** begin The data **
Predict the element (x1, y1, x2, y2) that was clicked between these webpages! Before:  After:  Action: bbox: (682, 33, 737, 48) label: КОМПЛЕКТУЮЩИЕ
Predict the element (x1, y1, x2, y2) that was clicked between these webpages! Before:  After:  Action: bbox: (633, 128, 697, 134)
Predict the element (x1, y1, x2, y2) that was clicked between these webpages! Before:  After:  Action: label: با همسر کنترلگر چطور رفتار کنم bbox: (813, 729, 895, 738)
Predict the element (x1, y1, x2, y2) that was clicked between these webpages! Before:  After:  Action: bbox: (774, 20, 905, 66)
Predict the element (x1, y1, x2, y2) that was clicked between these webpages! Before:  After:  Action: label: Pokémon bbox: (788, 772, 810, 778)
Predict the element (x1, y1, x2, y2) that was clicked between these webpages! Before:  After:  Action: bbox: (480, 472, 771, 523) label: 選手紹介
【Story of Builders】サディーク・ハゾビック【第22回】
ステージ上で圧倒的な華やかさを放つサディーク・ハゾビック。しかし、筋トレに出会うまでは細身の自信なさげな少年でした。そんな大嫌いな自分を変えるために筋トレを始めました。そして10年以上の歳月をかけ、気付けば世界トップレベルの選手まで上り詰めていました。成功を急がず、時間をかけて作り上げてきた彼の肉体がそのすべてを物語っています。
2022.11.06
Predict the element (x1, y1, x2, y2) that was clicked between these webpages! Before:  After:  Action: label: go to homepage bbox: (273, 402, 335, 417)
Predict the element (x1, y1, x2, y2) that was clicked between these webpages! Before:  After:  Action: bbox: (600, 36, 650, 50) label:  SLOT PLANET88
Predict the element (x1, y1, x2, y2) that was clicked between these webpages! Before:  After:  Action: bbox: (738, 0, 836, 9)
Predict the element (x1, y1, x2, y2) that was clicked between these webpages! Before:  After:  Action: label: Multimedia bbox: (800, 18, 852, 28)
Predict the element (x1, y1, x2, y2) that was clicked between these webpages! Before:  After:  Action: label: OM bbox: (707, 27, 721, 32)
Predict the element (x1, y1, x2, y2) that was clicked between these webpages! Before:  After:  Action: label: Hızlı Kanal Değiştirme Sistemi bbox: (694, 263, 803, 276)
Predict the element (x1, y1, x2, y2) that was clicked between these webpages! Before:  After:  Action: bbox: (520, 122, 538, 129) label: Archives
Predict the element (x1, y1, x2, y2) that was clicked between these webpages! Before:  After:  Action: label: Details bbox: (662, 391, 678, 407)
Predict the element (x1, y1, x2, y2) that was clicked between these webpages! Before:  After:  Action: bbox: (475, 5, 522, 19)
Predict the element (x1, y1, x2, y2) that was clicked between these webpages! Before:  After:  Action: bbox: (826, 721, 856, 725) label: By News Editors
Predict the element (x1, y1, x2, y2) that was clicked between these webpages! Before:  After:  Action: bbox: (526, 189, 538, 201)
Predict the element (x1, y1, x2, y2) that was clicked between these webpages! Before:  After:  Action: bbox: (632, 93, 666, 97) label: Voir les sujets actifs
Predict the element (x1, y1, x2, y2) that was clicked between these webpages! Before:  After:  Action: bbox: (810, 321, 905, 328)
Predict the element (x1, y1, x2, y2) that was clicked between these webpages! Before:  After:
** end The data **
#### [What to do]
Copy the records above word for word, from the line containing "By News Editors" through the end of the records.

#### [Solved problem]
Predict the element (x1, y1, x2, y2) that was clicked between these webpages! Before:  After:  Action: bbox: (826, 721, 856, 725) label: By News Editors
Predict the element (x1, y1, x2, y2) that was clicked between these webpages! Before:  After:  Action: bbox: (526, 189, 538, 201)
Predict the element (x1, y1, x2, y2) that was clicked between these webpages! Before:  After:  Action: bbox: (632, 93, 666, 97) label: Voir les sujets actifs
Predict the element (x1, y1, x2, y2) that was clicked between these webpages! Before:  After:  Action: bbox: (810, 321, 905, 328)
Predict the element (x1, y1, x2, y2) that was clicked between these webpages! Before:  After:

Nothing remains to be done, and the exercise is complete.